§ SELECTED PASSAGE:
* * * * * * * * *
Australian Financial Review | 6 August 2023

Corporate buyers ramp up agricultural land spending as farmers retreat

by Larry Schlesinger

Institutional investors, large corporate players and big family operators are expected to dominate demand for prime farmland this financial year as smaller farmers’ buying power takes a hit from higher interest rates, lower profits and a more challenging seasonal outlook, say rural agents and valuers.
 
These emerging market dynamics mark a stark change from the period of record-low interest rates, when private farmers, unencumbered by the investment board deliberations of their corporate rivals, were able to act more nimbly to snap up opportunities when they hit the market.

In addition, whereas many large corporate portfolios have been broken and sold to individual farmers in the past few years, now the opposite is happening with institutional investors amalgamating properties and building new portfolios.
* * * * * * * * *
Word and element pointing lines

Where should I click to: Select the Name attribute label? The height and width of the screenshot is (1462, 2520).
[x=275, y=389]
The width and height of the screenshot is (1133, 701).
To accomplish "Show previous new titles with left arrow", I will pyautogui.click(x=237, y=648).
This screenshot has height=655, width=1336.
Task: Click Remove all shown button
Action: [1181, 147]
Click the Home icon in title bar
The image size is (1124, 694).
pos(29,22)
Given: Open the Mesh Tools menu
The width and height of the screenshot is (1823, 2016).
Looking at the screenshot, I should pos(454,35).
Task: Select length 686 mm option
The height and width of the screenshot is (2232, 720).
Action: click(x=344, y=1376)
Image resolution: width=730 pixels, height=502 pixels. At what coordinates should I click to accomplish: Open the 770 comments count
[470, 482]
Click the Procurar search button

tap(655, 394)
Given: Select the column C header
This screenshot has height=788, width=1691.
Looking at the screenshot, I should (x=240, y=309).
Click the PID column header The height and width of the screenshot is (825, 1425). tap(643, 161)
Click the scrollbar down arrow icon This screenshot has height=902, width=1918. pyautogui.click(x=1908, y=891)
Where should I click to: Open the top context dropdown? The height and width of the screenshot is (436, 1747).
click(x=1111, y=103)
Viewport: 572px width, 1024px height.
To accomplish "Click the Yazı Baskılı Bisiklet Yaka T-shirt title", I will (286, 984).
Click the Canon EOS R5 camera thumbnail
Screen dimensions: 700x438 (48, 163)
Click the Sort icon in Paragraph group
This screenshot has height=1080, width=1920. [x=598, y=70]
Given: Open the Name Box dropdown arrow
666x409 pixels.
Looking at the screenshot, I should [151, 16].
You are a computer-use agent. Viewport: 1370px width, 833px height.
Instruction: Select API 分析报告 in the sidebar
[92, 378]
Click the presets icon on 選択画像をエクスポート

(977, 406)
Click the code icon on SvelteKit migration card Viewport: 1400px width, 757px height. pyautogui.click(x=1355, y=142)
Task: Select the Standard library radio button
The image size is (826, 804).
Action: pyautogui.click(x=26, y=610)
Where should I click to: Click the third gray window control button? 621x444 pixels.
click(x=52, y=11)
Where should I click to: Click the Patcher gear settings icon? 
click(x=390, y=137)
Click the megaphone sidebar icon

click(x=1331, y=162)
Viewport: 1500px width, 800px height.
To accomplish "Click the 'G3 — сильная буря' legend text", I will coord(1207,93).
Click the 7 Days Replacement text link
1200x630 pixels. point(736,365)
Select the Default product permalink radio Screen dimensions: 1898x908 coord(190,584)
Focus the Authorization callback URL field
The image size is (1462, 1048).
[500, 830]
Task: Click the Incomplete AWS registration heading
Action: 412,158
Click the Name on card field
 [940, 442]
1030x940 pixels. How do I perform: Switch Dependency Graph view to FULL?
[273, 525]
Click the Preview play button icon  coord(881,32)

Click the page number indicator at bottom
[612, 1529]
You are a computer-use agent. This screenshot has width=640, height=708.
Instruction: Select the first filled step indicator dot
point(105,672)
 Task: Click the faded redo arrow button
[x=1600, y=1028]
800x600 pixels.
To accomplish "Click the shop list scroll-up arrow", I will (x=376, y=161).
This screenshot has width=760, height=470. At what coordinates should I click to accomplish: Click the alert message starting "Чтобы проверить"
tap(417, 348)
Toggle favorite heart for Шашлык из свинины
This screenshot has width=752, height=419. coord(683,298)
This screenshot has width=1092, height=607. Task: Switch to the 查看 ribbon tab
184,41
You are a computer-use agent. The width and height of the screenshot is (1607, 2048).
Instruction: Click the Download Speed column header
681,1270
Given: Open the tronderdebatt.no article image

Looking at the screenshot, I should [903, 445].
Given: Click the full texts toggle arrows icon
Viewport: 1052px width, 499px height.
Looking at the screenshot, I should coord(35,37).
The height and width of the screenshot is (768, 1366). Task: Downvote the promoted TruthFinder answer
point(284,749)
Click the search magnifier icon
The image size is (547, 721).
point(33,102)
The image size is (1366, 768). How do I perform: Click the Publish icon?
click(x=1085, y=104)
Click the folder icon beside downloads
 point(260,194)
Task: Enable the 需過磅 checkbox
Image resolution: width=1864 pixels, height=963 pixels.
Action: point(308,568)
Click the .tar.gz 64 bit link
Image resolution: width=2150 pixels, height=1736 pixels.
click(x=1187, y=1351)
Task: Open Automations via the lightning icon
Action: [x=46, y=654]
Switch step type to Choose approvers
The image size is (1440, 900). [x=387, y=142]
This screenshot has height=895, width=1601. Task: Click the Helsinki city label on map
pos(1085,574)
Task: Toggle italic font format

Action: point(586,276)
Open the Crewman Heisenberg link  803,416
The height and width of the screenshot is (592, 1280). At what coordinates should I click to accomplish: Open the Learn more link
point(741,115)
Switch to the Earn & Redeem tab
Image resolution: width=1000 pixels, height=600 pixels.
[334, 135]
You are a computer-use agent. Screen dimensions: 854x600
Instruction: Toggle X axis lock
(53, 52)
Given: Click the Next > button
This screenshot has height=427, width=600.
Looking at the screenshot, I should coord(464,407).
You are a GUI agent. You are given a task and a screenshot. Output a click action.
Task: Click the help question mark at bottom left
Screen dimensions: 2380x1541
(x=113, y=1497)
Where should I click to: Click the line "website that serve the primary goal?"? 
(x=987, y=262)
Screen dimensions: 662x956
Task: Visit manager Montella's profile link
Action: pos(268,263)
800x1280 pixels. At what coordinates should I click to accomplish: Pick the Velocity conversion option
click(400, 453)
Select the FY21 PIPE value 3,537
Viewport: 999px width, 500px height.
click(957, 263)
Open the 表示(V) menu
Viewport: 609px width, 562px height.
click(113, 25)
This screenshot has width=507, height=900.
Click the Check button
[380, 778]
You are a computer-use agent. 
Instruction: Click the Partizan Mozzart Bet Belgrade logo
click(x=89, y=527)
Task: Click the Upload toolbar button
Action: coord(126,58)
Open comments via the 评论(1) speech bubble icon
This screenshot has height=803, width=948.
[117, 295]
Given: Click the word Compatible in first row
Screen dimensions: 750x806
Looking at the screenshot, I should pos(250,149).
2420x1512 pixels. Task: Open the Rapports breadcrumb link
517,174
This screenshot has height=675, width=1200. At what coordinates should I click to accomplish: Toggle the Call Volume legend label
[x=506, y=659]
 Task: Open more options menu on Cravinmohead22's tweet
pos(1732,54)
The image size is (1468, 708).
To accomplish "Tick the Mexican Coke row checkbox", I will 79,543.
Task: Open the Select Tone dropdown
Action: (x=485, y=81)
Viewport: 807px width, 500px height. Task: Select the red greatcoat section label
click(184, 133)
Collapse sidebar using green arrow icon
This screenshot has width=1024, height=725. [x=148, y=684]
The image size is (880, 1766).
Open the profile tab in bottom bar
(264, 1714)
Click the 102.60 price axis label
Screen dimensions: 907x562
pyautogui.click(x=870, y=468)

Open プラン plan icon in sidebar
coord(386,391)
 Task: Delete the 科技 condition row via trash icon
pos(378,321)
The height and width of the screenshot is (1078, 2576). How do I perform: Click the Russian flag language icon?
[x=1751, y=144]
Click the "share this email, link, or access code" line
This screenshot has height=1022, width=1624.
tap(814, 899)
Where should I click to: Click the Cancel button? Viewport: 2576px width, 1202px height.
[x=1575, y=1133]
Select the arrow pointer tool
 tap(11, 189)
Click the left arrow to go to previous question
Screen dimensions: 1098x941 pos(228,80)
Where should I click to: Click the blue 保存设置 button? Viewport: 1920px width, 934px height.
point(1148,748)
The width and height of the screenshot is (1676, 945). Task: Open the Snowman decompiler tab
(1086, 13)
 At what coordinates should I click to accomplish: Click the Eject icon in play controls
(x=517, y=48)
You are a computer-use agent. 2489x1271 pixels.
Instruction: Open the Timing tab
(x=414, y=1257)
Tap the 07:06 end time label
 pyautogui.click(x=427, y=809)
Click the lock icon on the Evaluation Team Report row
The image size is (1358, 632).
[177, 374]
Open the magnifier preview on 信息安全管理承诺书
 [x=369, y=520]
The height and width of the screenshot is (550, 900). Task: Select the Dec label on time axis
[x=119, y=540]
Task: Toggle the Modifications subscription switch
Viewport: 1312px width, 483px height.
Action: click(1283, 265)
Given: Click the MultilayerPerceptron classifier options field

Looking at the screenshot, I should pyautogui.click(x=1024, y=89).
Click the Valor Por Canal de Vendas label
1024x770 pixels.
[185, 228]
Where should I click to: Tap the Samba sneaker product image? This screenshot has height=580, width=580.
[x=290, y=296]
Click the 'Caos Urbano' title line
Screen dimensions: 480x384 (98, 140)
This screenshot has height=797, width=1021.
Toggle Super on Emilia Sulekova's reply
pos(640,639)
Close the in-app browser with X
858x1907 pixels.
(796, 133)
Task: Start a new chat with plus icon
* * * * * * * * *
§ TASK PROMPT: From the farmland article above, print the passage starting with "These emerging market" and going on through "building new portfolios.".

§ ANSWER TO THE PROBLEM:
These emerging market dynamics mark a stark change from the period of record-low interest rates, when private farmers, unencumbered by the investment board deliberations of their corporate rivals, were able to act more nimbly to snap up opportunities when they hit the market.

In addition, whereas many large corporate portfolios have been broken and sold to individual farmers in the past few years, now the opposite is happening with institutional investors amalgamating properties and building new portfolios.